The seized substance is sealed in evidence bags at the scene, transported with a chain-of-custody document, weighed at the lab on a calibrated scale, and tested for purity and chemical composition. The gross weight (with packaging) and net weight (substance alone) are recorded separately — the trafficking-ladder thresholds apply to net weight. Multiple seizures from a single operation are typically aggregated. Defence challenges to the seizure quantity focus on chain-of-custody breaks, calibration records, and whether the tested substance matches the substance charged.
Section 4 read with Section 14 of the Act extends to financing or facilitating any prohibited drug activity — providing money, transport, premises, communication, or other support to a cultivator, manufacturer, trafficker, importer or seller. The financier / facilitator faces the same penalty tier as the principal offender based on the underlying drug type and quantity. This is the basis on which charging extends from the courier or seller to the network behind them. The defence work involves disentangling true financing from incidental support.
The Narcotic Drugs Act 2033 contemplates rehabilitation as a sentencing consideration for consumption-tier offences, particularly for young or first-time offenders. The court can direct the convicted person to a recognised rehabilitation centre for the duration of the sentence or a portion of it. Rehabilitation pathways are limited in Nepal — government-run centres are few and most operate privately or under NGO oversight. For trafficking-tier offences rehabilitation is not a substitute for the prison sentence; it can only be a parallel pathway.

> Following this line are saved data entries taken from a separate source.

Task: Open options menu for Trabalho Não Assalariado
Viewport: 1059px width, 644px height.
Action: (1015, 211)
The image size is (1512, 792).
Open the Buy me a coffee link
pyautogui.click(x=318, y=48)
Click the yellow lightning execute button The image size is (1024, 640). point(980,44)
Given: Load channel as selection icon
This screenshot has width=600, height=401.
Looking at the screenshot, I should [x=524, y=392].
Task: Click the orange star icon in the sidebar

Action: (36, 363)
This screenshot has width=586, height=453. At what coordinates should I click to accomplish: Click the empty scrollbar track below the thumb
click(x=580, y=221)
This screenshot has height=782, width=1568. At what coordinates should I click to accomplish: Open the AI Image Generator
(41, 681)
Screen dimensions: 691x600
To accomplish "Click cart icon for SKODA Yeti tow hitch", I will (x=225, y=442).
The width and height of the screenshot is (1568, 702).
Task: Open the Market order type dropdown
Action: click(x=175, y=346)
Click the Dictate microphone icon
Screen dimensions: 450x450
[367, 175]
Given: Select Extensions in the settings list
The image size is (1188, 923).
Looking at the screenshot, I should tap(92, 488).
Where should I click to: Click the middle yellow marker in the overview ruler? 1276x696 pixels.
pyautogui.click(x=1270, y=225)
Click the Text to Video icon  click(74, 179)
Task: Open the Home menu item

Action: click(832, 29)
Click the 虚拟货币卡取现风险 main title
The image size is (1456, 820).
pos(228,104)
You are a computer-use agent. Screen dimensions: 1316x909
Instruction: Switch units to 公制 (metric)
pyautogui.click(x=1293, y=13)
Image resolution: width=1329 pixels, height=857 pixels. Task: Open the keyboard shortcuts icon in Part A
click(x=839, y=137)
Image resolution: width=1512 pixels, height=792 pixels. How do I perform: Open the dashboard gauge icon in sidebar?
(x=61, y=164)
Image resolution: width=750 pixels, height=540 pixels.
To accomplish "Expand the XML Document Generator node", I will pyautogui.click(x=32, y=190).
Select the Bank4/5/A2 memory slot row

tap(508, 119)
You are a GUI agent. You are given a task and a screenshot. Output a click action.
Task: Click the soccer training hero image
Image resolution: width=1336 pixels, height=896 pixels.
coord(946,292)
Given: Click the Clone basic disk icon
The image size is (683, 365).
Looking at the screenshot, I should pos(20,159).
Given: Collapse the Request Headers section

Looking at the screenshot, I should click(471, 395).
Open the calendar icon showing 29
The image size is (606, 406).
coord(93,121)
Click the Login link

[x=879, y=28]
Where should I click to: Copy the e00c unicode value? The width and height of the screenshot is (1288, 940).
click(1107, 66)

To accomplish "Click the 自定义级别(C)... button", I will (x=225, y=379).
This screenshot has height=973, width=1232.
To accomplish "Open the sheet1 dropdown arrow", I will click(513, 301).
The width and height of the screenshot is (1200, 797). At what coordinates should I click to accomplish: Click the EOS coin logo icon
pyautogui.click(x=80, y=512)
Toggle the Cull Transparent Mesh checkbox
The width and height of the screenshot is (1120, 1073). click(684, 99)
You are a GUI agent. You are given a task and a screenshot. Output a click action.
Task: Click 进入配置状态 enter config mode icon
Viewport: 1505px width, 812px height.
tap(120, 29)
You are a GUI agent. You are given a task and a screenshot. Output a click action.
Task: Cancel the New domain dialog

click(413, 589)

The Ministry of Home Affairs (MoHA) is the policy ministry for narcotic control. MoHA frames national drug-control policy, coordinates with the international UNODC framework on transit-country obligations, oversees the NCB through Nepal Police, and proposes amendments to the Act when needed. MoHA also handles inter-country requests for mutual legal assistance and extradition in narcotic cases. Reform discussions for the Act 2033 — including penalty recalibration and rehabilitation expansion — have been on MoHA's policy agenda but no statutory amendment has been enacted in recent years.
The Narcotic Drugs Act 2033 does not set an explicit limitation period for serious narcotic offences. Consistent with the treatment of grave offences in Nepal's criminal jurisprudence, narcotic trafficking — particularly the over-100 g hard-drug tier with potential life imprisonment — is treated as having no effective limitation, allowing prosecution whenever the offence comes to light. For minor consumption matters the general limitation framework under the Criminal Procedure Code 2074 applies; consult counsel before treating any narcotic complaint as time-barred.
Transit through Nepal does not exempt a person from the Act — any prohibited substance carried into or through Nepal triggers the offence regardless of the final destination. Detention by Customs or NCB at TIA or a border crossing leads to formal arrest, statement recording, and case filing at the appropriate court. Foreign nationals should request consular access immediately, retain a Nepal lawyer, and avoid statements without counsel. Transit defences (no intent to enter Nepal, accidental layover) are factual and case-specific.
Immediately on arrest or NCB contact — narcotic charges escalate quickly because of the custody timeline and bail position. Also at any house, vehicle or premises search; before any NCB statement; during the chain-of-custody and laboratory-testing stage where defence engagement can affect the charge; at the bail hearing; throughout the trial; and on appeal to the High Court within the 35-day window. A lawyer also handles consular and family communication during custody, which can be the difference between a manageable case and an isolated suspect.